**Task:** Using the listing below, print exactly everything from the line with "The height and width of the screenshot is (235, 404)." down to the line with "Given: Open the comments panel icon", both included, and nothing more.

┌──

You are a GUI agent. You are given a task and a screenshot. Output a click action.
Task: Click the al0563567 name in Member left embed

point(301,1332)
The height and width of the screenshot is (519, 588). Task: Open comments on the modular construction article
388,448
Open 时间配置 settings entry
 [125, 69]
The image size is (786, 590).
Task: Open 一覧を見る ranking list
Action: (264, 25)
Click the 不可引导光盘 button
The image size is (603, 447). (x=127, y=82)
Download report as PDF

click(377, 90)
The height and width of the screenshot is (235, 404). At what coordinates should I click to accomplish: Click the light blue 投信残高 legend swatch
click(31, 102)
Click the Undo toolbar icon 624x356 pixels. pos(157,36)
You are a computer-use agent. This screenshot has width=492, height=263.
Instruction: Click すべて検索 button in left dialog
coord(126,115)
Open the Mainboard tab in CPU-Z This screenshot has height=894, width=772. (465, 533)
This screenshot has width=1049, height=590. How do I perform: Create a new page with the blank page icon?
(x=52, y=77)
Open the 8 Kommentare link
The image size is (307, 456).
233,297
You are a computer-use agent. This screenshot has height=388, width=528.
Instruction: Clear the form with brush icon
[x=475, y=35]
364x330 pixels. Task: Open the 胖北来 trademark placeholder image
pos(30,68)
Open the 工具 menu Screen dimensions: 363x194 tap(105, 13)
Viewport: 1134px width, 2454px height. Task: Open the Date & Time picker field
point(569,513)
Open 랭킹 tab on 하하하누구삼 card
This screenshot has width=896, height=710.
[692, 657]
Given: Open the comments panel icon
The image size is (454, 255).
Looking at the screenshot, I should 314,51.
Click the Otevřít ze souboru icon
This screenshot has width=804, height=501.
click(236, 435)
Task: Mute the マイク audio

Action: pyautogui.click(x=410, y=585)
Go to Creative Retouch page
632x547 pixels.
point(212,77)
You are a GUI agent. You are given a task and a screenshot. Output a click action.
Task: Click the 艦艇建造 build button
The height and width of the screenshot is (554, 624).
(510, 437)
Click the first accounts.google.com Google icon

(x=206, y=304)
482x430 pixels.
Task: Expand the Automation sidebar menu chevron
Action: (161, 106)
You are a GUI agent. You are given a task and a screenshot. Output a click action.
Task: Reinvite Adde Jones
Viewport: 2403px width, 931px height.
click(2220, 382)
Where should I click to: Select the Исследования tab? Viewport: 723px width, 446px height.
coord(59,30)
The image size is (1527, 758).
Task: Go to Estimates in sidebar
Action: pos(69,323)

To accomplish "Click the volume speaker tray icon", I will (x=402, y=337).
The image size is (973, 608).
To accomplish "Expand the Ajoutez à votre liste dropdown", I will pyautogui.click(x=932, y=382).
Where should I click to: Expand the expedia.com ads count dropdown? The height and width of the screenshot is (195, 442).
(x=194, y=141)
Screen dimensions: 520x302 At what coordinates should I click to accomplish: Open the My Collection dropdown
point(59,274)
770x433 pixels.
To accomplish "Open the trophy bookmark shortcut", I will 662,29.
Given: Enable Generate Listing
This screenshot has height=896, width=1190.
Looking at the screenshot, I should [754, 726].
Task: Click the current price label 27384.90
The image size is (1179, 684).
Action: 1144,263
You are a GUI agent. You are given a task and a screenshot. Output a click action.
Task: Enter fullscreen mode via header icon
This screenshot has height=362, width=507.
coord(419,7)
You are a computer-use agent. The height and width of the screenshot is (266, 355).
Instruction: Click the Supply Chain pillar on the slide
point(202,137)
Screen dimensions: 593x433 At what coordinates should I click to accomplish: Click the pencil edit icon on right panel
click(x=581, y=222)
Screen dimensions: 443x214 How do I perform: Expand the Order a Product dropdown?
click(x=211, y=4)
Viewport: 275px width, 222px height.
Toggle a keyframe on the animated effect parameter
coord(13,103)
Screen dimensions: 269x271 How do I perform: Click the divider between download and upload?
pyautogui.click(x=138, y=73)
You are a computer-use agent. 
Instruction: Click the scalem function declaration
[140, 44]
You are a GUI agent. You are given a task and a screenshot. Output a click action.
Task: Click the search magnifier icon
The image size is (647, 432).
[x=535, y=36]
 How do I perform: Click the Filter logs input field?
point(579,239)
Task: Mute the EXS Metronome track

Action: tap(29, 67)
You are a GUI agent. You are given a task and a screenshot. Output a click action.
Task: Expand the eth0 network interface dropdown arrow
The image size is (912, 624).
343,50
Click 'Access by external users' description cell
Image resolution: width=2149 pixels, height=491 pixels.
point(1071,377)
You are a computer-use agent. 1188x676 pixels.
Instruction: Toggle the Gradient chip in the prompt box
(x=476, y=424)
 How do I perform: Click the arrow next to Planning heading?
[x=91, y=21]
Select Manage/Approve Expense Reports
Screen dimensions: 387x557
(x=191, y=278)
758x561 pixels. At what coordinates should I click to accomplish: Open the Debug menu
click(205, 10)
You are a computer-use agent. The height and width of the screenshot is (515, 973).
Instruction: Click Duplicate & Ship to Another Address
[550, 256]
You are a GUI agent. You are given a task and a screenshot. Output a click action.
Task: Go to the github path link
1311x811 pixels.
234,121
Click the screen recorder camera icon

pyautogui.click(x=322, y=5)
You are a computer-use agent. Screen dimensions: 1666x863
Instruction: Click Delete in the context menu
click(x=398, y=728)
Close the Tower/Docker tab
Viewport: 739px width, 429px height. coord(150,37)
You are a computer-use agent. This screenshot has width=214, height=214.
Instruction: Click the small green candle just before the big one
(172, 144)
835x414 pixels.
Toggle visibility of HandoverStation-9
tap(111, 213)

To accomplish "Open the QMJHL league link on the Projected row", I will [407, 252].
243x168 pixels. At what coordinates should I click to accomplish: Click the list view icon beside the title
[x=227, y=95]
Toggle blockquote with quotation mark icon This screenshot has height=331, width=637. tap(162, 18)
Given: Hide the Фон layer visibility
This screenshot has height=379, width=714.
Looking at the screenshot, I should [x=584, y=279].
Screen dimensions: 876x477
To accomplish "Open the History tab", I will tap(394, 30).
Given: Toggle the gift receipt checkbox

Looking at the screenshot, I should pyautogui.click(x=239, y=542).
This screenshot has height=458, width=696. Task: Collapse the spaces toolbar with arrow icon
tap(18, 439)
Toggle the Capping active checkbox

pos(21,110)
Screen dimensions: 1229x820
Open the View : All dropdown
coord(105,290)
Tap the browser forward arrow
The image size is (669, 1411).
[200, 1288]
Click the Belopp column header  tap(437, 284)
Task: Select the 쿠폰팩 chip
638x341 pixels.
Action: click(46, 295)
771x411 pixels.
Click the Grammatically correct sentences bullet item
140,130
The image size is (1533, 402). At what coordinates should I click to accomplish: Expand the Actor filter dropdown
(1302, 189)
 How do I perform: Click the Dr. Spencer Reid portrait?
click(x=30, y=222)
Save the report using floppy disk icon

└──

**Completed task:**
The height and width of the screenshot is (235, 404). At what coordinates should I click to accomplish: Click the light blue 投信残高 legend swatch
click(31, 102)
Click the Undo toolbar icon 624x356 pixels. pos(157,36)
You are a computer-use agent. This screenshot has width=492, height=263.
Instruction: Click すべて検索 button in left dialog
coord(126,115)
Open the Mainboard tab in CPU-Z This screenshot has height=894, width=772. (465, 533)
This screenshot has width=1049, height=590. How do I perform: Create a new page with the blank page icon?
(x=52, y=77)
Open the 8 Kommentare link
The image size is (307, 456).
233,297
You are a computer-use agent. This screenshot has height=388, width=528.
Instruction: Clear the form with brush icon
[x=475, y=35]
364x330 pixels. Task: Open the 胖北来 trademark placeholder image
pos(30,68)
Open the 工具 menu Screen dimensions: 363x194 tap(105, 13)
Viewport: 1134px width, 2454px height. Task: Open the Date & Time picker field
point(569,513)
Open 랭킹 tab on 하하하누구삼 card
This screenshot has width=896, height=710.
[692, 657]
Given: Open the comments panel icon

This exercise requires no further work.